Mateen, a disgruntled security guard and self-proclaimed “Islamic Soldier,” also wounded 53 people before he was killed in a police shootout. And just like the Texas shooter, he was armed with an AR-15 semiautomatic rifle.

“A total failure of police response in Uvalde cost children their lives,” Wolf, who works for Equality Florida, the state’s largest LGBTQ civil rights organization, wrote in an email to NBC News. “We know a similar horror. While police waited three hours to breach Pulse Nightclub, 13 of our friends and family members died on the bathroom floor.”

Wolf said his community was failed six years ago just as the slain children in Uvalde were failed.

“The powerful in this country are addicted to the failing experiment of doubling down on the status quo knowing that it will lead to the same result,” he wrote. “These families deserved courage, not cowardice, on Tuesday from those they pay to protect and serve them. They deserve accountability, not simply belated press conference reflections.
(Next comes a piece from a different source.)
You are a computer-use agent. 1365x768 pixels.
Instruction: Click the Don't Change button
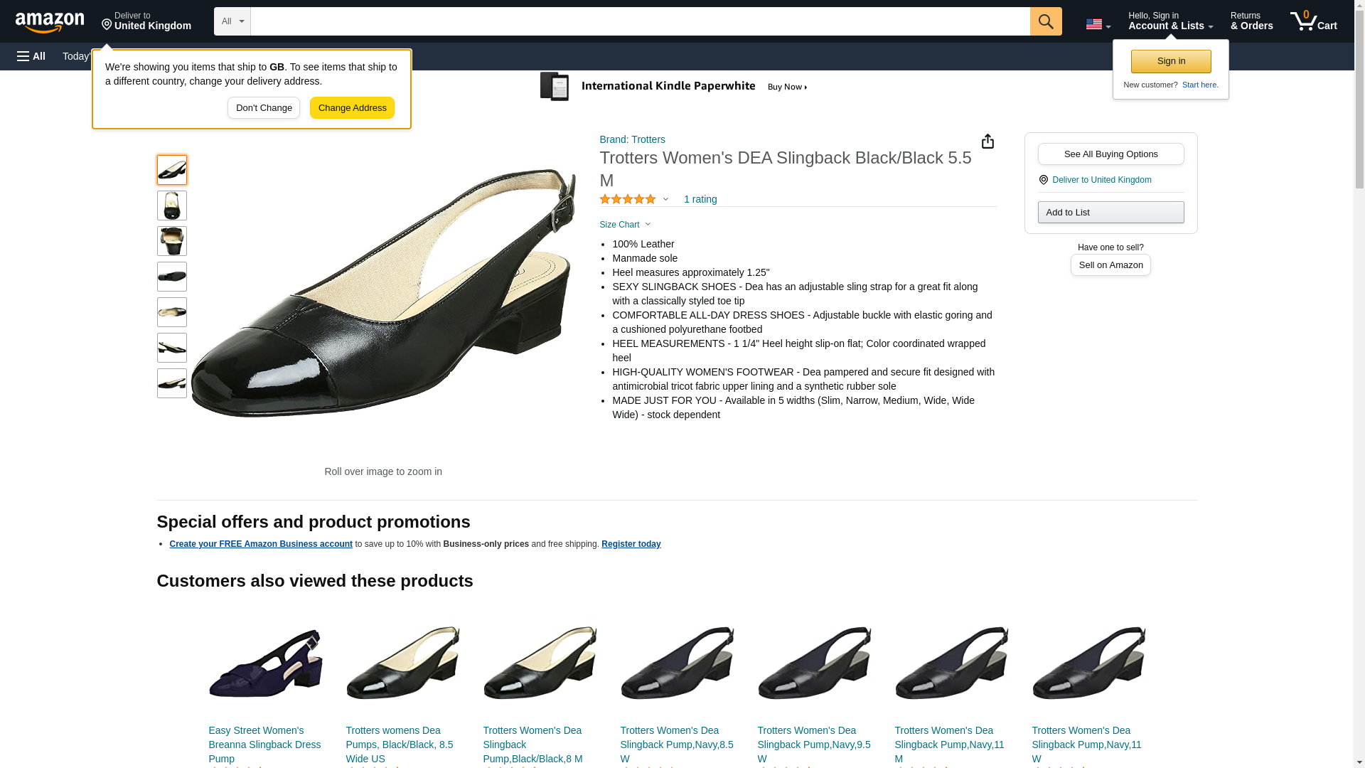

And they deserve political leaders who stop regurgitating the same old talking points and doubling down on easy access to guns while whole communities are shattered.”

Wolf weighed in after police admitted their response to the attack on the school was rife with mistakes, including by the on-scene commander, Peter Arredondo, who believed the shooter had barricaded himself in the classroom and assumed, wrongly and tragically, that no more children were at risk.